I think it's a sign of really being educated or, at least, having a life of the mind that such a person will, at some time, try to write poetry or fiction and in almost all cases fail at coming up with something that even pleases them. I will admit that I've got many notebooks which, often among notes on things I've read, there are poems and short stories, a couple of short-novels, a one act play or so which I hope to destroy before my heirs find them and are appalled to discover that old uncle "A" was a failed and not very good writer.
I think some of the ideas I've had aren't bad ones, or maybe it should be the scenarios aren't bad, it's the execution that's bad. Reading the lesser novels of the greatest writers and the greatest of the lesser writers can make me feel less bad about that. I'm just not a writer of fiction. Anything I still write is entirely for my own consumption, when I bother to re-read it. I do find I actually like writing when I can type it, it's such an aid to thinking.
One such scenario I thought of a few years back surrounds what it must have been like the first year or couple of years after Christianity came to those areas of Northern Europe where human sacrifice at the Yule and other times of the year had been practiced from time immemorial. What a relief it must have been to those classes of people from whom such victims were taken and murdered that the pagan spectacle-murders of those poor dear old pagans - in modern romantic fictitious bull shit - and the religio-political order of paganism had done were over.
The medieval period of Christianity had lots of terrible things happen, all of human history does, none so much as the modern, atheistical-political entities in which millions are sacrificed, not to a god but to an ideological cover-up for murderous thieves. But one thing that happened, human sacrifice with religion as a motive ended.
Just don't make any Christian preachers in it sappy and sentimental. No one Tom Hanks would be offered the role to.
Update: Denying The gods They Worship
Oh, come on, there are no real atheists if atheism is the belief that there is no god.
Richard Dawkins, Daniel Dennett, Sam Harris, Jerry Coyne, natural selection is the god they worship and hold everyone must bow down before and recognize as supreme. Daniel Dennett is the most insanely fanatical of them in that regard and that's probably because as a philospher instead of someone whose training as in the relatively trivial specialization that a career in science can be, his attention span has some staying power.
Sean Carroll, the ones who come out of a physics or pseudo-social-science background, it's a combination of mass-energy and the probability mathematics that are used to tell stories about those in equations.
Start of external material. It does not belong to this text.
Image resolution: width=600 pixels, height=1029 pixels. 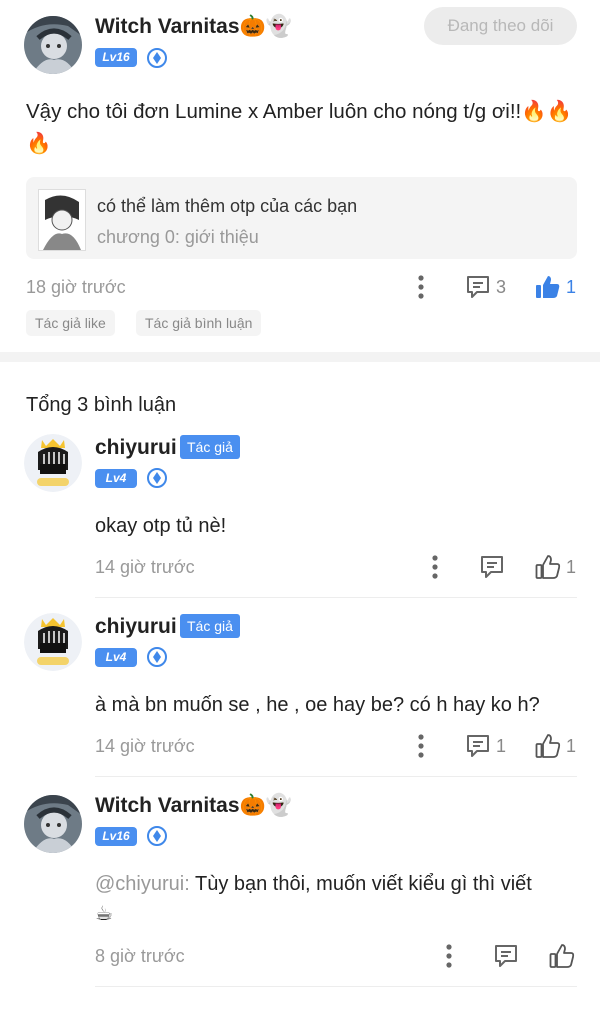 I want to click on reply-text: okay otp tủ nè!, so click(x=161, y=526).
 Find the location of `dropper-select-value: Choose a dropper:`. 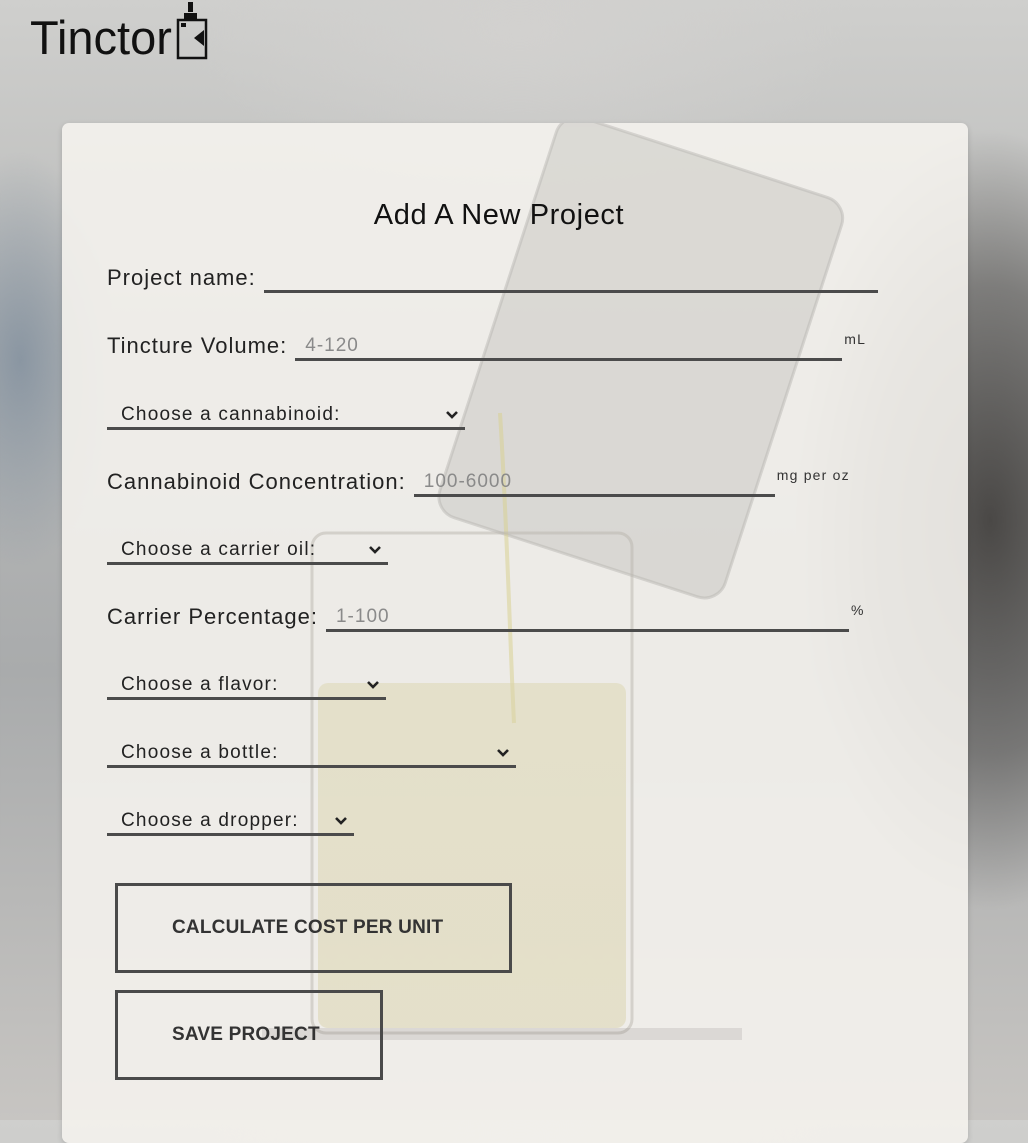

dropper-select-value: Choose a dropper: is located at coordinates (210, 820).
Larry Krauss with his "nothing" talk is typical of the more inastute expression of that, the late-great Hawking one of the most obvious of the true believers in probability as a creator-god.
Also coming from the social-science side of things is the Marxist form of that in which the overarching faith in material monism just asserts that everything must have a physical explanation of things, something which the pseudo-sciences all have as their foundational claim to being sciences. That faith, being the most attenuated form of it, makes the most absurd and outlandishly baseless and unevidenced claims of all of them. Trotsky no less than Stalin and Lenin and Hoxha and Pol Pot. No, failure to get the reigns of power, as in the case of the phony saint Trotsky isn't holiness, it's just a failure to get the upper hand.
I've yet to encounter an atheist who didn't have an unacknowledged god under their claims of non-faith. For most of them, the blog-rat variety, it's fashion and how they like to imagine they're seen by the other kewel-kids. For some of them, either as aspiration or as their job, it's money. That's what it is for Trump. They're really no different except in the details.